*** Opening of Data in this exercise ***
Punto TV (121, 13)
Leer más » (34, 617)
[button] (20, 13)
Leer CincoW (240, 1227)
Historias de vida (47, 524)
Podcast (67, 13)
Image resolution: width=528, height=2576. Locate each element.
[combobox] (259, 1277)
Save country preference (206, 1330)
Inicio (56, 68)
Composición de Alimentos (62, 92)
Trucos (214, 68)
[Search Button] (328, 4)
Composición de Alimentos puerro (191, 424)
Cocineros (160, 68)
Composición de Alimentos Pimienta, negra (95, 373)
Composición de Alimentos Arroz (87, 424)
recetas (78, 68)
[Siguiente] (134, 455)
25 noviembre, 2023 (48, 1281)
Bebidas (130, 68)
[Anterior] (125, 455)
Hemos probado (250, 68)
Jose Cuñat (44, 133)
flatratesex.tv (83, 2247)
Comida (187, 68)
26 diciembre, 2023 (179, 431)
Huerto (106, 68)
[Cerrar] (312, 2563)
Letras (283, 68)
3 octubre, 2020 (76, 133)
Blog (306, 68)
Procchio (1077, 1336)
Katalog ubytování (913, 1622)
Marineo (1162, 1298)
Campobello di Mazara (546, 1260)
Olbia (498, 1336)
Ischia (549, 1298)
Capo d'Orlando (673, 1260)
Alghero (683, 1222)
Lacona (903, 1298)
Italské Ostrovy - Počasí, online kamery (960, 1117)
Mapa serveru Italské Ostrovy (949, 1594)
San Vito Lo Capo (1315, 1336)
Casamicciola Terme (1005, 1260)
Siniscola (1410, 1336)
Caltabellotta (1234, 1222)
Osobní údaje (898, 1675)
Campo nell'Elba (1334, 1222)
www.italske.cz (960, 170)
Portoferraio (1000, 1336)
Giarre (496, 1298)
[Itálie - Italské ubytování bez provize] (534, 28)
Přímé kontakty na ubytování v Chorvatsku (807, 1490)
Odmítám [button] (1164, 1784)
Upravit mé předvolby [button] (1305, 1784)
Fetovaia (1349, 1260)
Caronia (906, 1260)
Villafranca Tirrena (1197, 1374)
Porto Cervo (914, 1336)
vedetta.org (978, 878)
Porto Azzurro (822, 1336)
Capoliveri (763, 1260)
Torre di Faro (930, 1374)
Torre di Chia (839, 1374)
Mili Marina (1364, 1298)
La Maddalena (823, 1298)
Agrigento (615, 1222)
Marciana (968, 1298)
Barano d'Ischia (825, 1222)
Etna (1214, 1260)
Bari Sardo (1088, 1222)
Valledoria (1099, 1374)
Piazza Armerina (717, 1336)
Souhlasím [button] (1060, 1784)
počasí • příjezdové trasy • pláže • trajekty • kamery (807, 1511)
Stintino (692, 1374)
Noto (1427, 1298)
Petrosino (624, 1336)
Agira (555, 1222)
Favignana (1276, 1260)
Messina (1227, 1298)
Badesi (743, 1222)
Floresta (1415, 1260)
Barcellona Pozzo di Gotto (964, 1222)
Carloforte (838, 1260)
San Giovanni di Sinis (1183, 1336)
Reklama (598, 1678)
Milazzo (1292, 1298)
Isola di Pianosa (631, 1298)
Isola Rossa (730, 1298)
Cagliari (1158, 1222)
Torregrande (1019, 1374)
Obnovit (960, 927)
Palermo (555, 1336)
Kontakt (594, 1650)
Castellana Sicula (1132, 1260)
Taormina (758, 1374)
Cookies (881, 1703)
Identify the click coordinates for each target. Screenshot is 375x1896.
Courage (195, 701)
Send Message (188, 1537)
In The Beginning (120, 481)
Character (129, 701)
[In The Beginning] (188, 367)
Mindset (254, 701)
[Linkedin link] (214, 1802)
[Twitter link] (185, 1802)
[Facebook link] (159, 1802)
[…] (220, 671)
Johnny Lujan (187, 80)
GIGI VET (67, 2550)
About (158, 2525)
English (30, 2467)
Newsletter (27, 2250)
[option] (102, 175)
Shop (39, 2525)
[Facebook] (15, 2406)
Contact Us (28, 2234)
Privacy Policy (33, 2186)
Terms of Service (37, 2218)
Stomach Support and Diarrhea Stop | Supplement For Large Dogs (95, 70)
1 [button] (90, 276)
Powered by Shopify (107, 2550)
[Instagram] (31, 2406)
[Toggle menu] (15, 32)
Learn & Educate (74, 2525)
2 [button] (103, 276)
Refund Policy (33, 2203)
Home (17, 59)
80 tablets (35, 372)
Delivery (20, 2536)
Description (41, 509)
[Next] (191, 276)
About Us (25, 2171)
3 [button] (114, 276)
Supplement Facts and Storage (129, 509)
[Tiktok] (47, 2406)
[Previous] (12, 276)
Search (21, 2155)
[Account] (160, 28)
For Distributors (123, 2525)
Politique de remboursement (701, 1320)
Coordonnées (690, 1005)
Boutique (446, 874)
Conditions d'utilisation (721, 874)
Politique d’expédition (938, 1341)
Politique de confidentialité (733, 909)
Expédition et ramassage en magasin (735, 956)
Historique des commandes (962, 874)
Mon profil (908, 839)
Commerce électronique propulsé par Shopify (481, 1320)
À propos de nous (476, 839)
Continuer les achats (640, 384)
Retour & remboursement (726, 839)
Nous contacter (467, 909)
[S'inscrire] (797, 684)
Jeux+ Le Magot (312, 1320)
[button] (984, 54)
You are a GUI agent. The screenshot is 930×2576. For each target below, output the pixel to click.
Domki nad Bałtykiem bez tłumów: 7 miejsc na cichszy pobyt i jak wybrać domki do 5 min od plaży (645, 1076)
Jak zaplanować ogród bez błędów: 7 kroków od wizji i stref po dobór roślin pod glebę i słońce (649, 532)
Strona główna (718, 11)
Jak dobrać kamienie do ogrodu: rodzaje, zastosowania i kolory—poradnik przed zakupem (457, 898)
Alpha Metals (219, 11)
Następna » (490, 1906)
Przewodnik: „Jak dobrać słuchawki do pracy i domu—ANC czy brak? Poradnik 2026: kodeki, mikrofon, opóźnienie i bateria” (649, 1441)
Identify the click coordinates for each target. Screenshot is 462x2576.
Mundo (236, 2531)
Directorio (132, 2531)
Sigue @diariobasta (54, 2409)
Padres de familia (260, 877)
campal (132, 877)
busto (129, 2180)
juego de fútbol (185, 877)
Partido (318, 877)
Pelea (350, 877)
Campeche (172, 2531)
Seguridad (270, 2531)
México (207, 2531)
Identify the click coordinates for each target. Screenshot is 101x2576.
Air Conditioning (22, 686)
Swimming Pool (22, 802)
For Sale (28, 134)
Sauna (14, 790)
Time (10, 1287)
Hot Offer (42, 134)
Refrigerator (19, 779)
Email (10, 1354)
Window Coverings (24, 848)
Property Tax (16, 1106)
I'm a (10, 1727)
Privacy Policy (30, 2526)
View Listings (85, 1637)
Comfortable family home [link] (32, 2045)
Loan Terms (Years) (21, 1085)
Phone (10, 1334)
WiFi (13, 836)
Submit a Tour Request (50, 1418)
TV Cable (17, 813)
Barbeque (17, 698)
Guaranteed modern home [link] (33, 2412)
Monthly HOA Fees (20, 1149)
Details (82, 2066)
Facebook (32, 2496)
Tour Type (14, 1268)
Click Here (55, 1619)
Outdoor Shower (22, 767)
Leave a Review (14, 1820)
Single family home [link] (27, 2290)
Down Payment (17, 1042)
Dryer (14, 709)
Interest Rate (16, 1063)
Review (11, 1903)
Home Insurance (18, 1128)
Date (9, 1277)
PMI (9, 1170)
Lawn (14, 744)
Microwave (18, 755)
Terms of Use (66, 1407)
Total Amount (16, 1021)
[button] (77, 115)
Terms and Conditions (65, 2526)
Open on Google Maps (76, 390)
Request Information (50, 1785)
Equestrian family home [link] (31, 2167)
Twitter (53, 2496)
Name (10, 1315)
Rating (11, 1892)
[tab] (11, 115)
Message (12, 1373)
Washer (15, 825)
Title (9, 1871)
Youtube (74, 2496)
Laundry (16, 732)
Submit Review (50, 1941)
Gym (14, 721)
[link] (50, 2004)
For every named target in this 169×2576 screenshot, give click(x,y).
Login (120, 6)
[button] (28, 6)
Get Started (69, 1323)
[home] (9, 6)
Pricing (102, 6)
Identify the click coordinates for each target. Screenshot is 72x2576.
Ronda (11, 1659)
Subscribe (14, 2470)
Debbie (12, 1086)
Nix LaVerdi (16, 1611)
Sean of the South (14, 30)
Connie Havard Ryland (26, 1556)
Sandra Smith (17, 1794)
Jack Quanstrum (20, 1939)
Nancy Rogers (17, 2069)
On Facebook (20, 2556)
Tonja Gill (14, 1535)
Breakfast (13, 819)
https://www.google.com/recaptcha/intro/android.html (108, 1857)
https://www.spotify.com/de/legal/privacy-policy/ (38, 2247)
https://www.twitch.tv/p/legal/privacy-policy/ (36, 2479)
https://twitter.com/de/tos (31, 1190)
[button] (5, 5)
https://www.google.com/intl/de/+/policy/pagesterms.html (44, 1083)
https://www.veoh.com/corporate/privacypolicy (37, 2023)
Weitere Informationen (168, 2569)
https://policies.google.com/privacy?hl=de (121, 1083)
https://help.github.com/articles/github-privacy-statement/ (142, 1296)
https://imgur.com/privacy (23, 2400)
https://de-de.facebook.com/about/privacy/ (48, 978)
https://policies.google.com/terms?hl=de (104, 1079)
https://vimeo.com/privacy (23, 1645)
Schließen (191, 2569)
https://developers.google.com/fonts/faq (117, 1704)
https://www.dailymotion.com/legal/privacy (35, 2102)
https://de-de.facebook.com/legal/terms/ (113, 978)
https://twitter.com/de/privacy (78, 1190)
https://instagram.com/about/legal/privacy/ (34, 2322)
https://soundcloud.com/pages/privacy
*** Close of Data in this exercise ***
• _Task prompt_: Only the lines above starting with the one with "View Listings (85, 1637)" and going through the one with "Terms and Conditions (65, 2526)" are to be copied, word for word and with both ends kept.

• _Solution to this exercise_:
View Listings (85, 1637)
Comfortable family home [link] (32, 2045)
Loan Terms (Years) (21, 1085)
Phone (10, 1334)
WiFi (13, 836)
Submit a Tour Request (50, 1418)
TV Cable (17, 813)
Barbeque (17, 698)
Guaranteed modern home [link] (33, 2412)
Monthly HOA Fees (20, 1149)
Details (82, 2066)
Facebook (32, 2496)
Tour Type (14, 1268)
Click Here (55, 1619)
Outdoor Shower (22, 767)
Leave a Review (14, 1820)
Single family home [link] (27, 2290)
Down Payment (17, 1042)
Dryer (14, 709)
Interest Rate (16, 1063)
Review (11, 1903)
Home Insurance (18, 1128)
Date (9, 1277)
PMI (9, 1170)
Lawn (14, 744)
Microwave (18, 755)
Terms of Use (66, 1407)
Total Amount (16, 1021)
[button] (77, 115)
Terms and Conditions (65, 2526)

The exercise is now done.